■ **GIVEN INSTRUCTION 1**
Using the ØKSE review, explain what the writer credits for much of Backwoodz Studioz's reputation for sonic experimentation.
■ **GIVEN INSTRUCTION 2**
In the ØKSE review, rewrite the stretch from "ØKSE - ØKSE" through "for good measure.", changing "quartet" to "ensemble".
■ **GIVEN INSTRUCTION 3**
List every member of ØKSE named in the review.

■ **SELECTED EXCERPT**
———

ØKSE - ØKSE
A Closer Listen
New York hip-hop label Backwoodz Studioz continues their hot streak with the self-titled debut from international experimental jazz quartet ØKSE: California-raised NYC-based drummer Savannah Harris, Danish saxophonist Mette Rasmussen, Swede Petter Eldh on double bass, synths and sampler, and Haitian electronic musician Val Jeanty. Known for their genre-expanding underground hip-hop, it should come as no surprise to find Backwoodz taking a chance on this unusual experimental jazz project, but ØKSE includes four guest rappers for good measure.
If Backwoodz has earned a reputation for sonic experimentation, much of that is due to their stable of producers, including August Fanon, A.M. Breakups, Blockhead, and Kenny Segal. Since 2020, producers like Andrew Broder, Child Actor, and Fat Albert Einstein have seen the label continuing to push into new territory, often incorporating freely played samples and live instrumentation into their beats. Label co-head billy woods has rapped with Sons of Kehmet, the British jazz group whose leader, Shabaka Hutchings, has appeared on various Backwoodz tracks in recent years, including woods’ 2020 collaborative LP Brass, with Moor Mother. Armand Hammer, the duo of woods and ELUCID, have featured on increasingly left-field production from Shapednoise, The Lasso, DJ Haram, and RP Boo. And most recently, drummer Jon Nellen and Irreversible Entanglements’s bassist Luke Stewart appear on several tracks on ELUCID’s stunning latest LP, REVELATOR.

———

■ **INFORMATION SUPPLIED**
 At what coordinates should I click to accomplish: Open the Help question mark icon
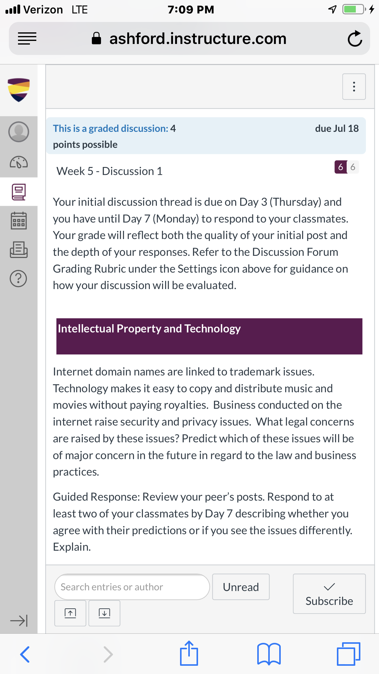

———

■ **TASK SOLUTION 1**
The writer credits the label's stable of producers for much of that reputation, including August Fanon, A.M. Breakups, Blockhead, and Kenny Segal.

■ **TASK SOLUTION 2**
ØKSE - ØKSE
A Closer Listen
New York hip-hop label Backwoodz Studioz continues their hot streak with the self-titled debut from international experimental jazz ensemble ØKSE: California-raised NYC-based drummer Savannah Harris, Danish saxophonist Mette Rasmussen, Swede Petter Eldh on double bass, synths and sampler, and Haitian electronic musician Val Jeanty. Known for their genre-expanding underground hip-hop, it should come as no surprise to find Backwoodz taking a chance on this unusual experimental jazz project, but ØKSE includes four guest rappers for good measure.

■ **TASK SOLUTION 3**
- Savannah Harris
- Mette Rasmussen
- Petter Eldh
- Val Jeanty